TASK INPUT:
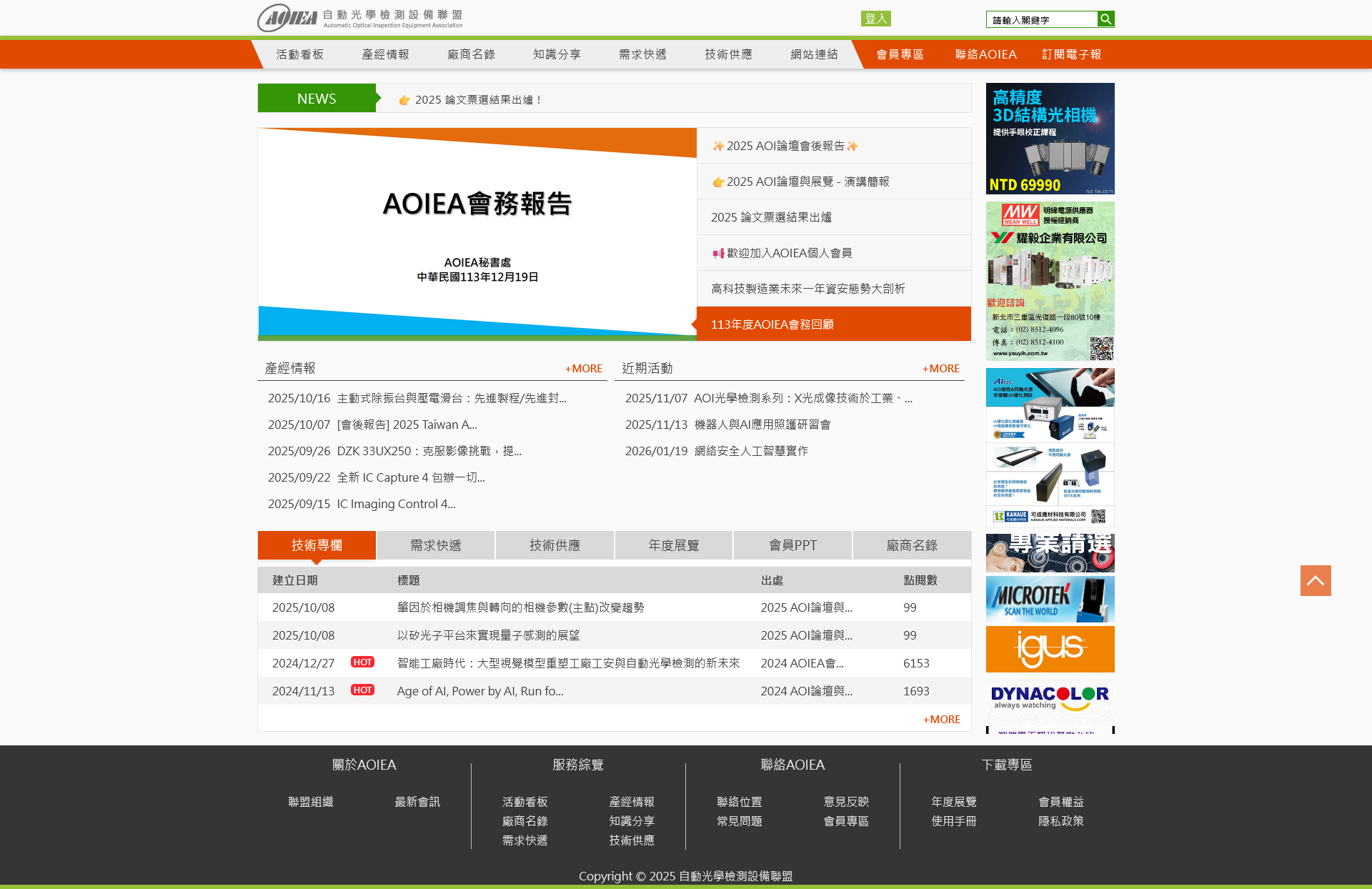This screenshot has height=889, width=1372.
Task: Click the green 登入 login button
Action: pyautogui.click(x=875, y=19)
...
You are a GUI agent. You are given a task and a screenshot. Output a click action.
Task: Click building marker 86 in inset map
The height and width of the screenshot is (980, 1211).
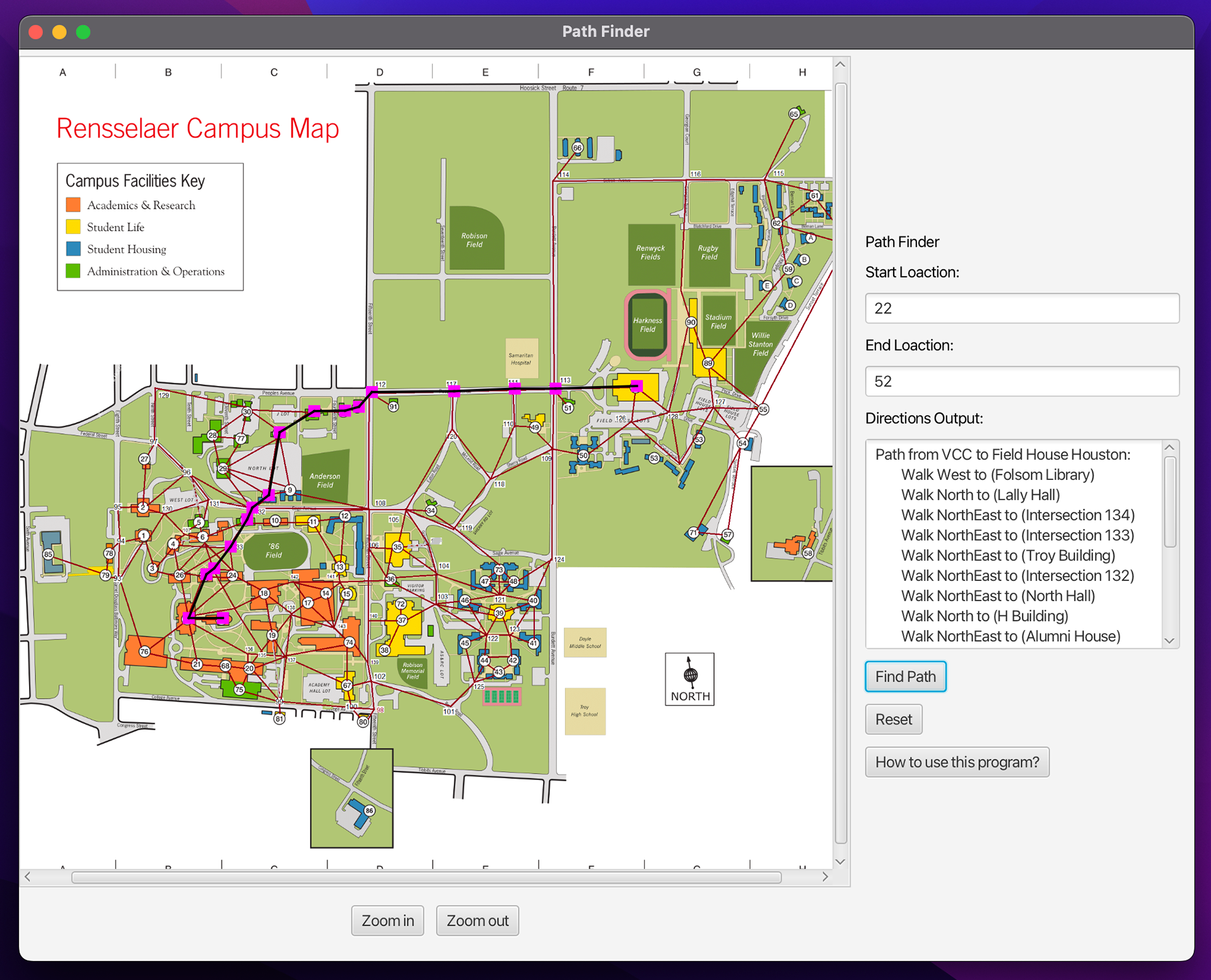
==
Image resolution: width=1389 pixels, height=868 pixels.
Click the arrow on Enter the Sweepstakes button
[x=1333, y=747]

YOUR TASK: Give back, exactly as written, the stretch from the line with "You are a GUI" through the line with "The height and", and no other lines from the records above.

RESPONSE TO THIS EXERCISE:
You are a GUI agent. You are given a task and a screenshot. Output a click action.
Task: Click building marker 86 in inset map
The height and width of the screenshot is (980, 1211).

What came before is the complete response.